L'urgence d'agir marque l'ouverture de la conférence de l'ONU sur le climat

La 19e conférence de l'ONU sur le climat s'est ouverte lundi à Varsovie, en Pologne, avec la situation des Philippines en filigrane à la suite du passage de l'un des plus violents typhons de l'histoire.

Des milliers de délégués de 190 gouvernements et d'organisations du monde tiendront deux semaines de discussions afin de jeter les bases d'une nouvelle entente pour lutter contre le réchauffement climatique de la planète.

La secrétaire de direction de la Convention-cadre des Nations unies sur les changements climatiques (CCNUCC), Christiana Figueres, a lancé les travaux en déclarant qu'il était temps de garantir une plus grande sécurité climatique aux générations à venir. Mme Figueres a appuyé l'urgence de son propos en évoquant la dévastation causée par le typhon Hayan, qui a secoué les Philippines au cours du week-end, bien que les scientifiques ne s'entendent pas sur le lien existant entre le réchauffement climatique et l'activité des ouragans. En revanche, la hausse du niveau des mers rend certains pays plus vulnérables aux ondes des tempêtes.

La rencontre de Varsovie lance un sprint de deux ans de négociations dans le but de parvenir à un accord, qui succédera à l'accord de Kyoto, à Paris en 2015. Le nouvel accord de réduction des gaz à effet de serre (GES) devrait être légalement contraignant et entrer en vigueur en 2020. L'accord de Kyoto est le seul texte international qui limite l'émission des GES, mais il ne concerne plus que 15 % des émissions totales. Le prochain accord doit inclure les États-Unis et la Chine, qui n'ont jamais ratifié l'accord de Kyoto.

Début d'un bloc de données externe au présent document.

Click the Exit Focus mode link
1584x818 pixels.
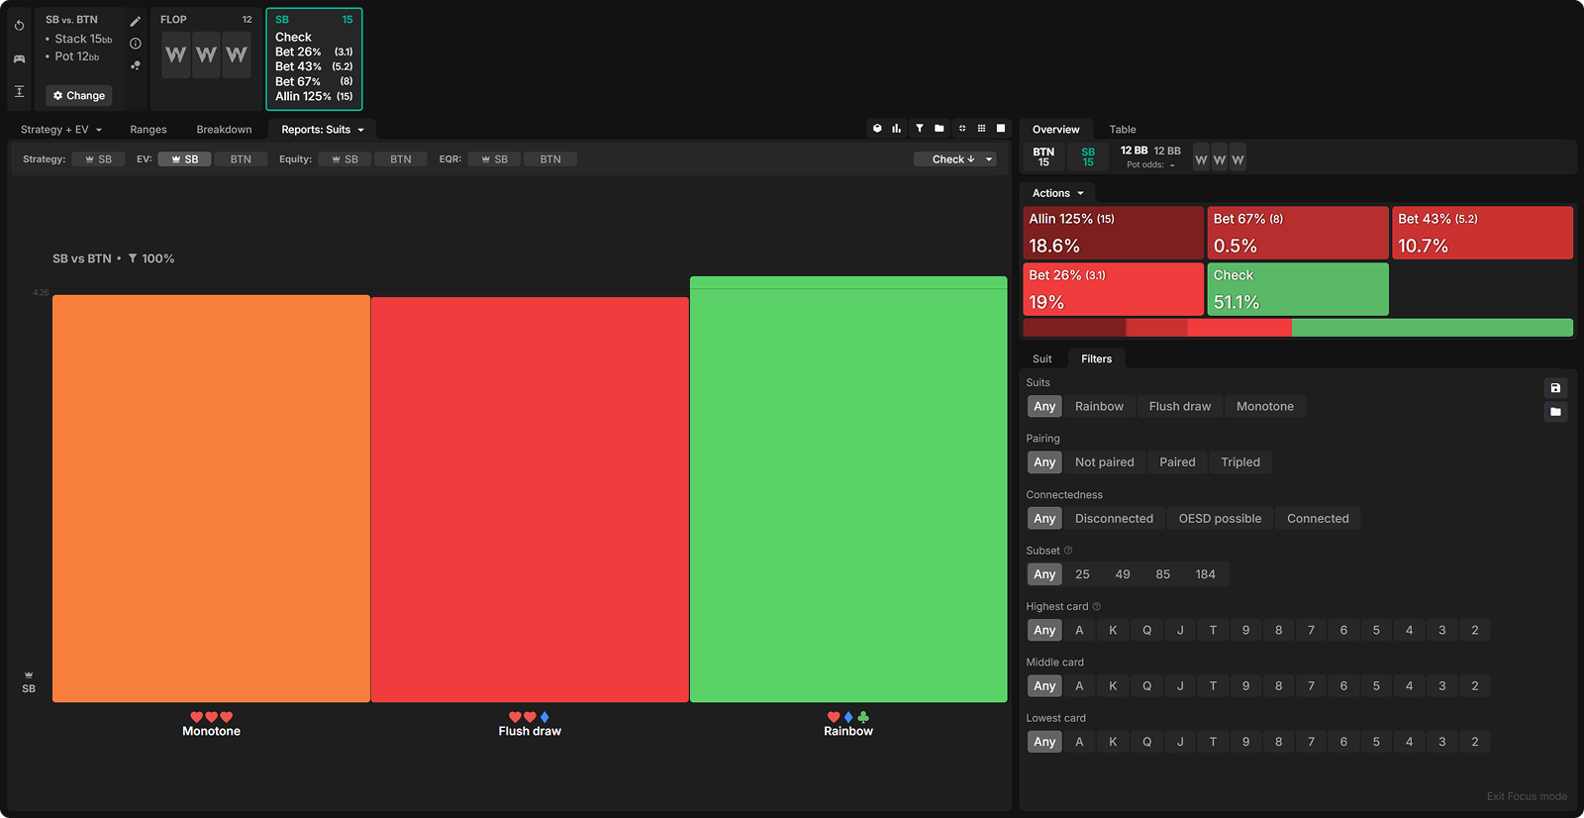[x=1526, y=796]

La communauté internationale s'est fixé comme objectif de limiter le réchauffement de la planète à 2 degrés Celcius par rapport à l'ère préindustrielle. Les experts estiment que la température pourrait croître de 5 degrés d'ici la fin du siècle si rien n'est fait pour contrer le réchauffement climatique.

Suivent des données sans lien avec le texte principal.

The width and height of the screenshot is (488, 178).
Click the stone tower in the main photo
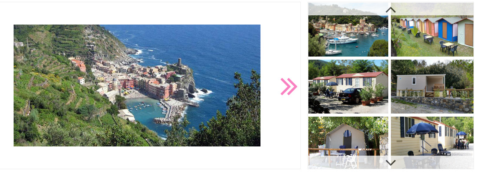(x=180, y=62)
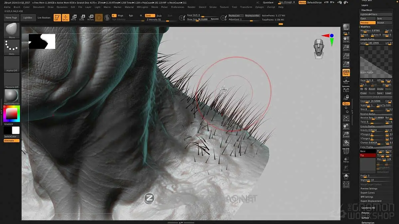Enable Zsub sculpting mode

point(159,15)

Une déléguée des Philippines, Alicia Ilaga a, quant à elle, établi un lien direct entre le réchauffement climatique et la multiplication des catastrophes naturelles. « Chaque fois que je viens à ces conférences [sur le climat] nous faisons face à une nouvelle catastrophe », a lancé Mme Ilaga. La précédente conférence sur le climat de l'ONU, qui s'était tenue à Doha en décembre 2012, avait été marquée par le passage du typhon de catégorie 5, Bopha. Ce dernier avait laissé plus d'un millier de morts dans son sillage.

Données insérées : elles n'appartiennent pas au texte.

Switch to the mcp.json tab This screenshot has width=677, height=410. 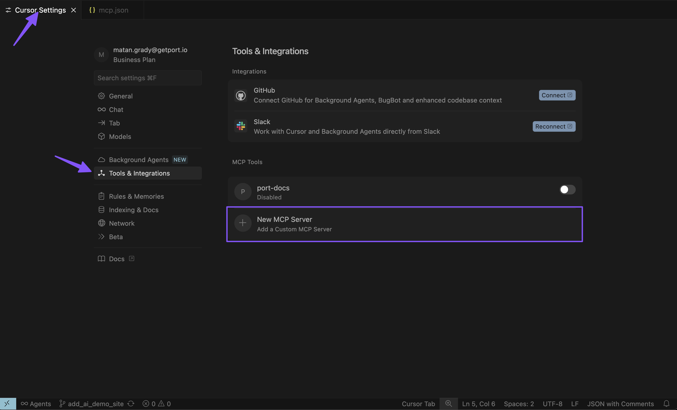pos(113,10)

« Je demande à nos dirigeants du monde entier de passer à l'action à Varsovie », a lancé la déléguée philippine, Alicia Ilaga. « Que pouvons-nous demander de plus à cette conférence que de transformer ces négociations et ces engagements en action? Mon pays vient juste d'être frappé par un autre typhon de catégorie 5 et nous comptons nos morts. Ils ont été emportés par cette abomination qui n'est pas de notre fait. »

Les résultats des discussions qui se dérouleront à Varsovie pourraient constituer un indicateur sur les chances de la communauté internationale de parvenir à un accord en 2015.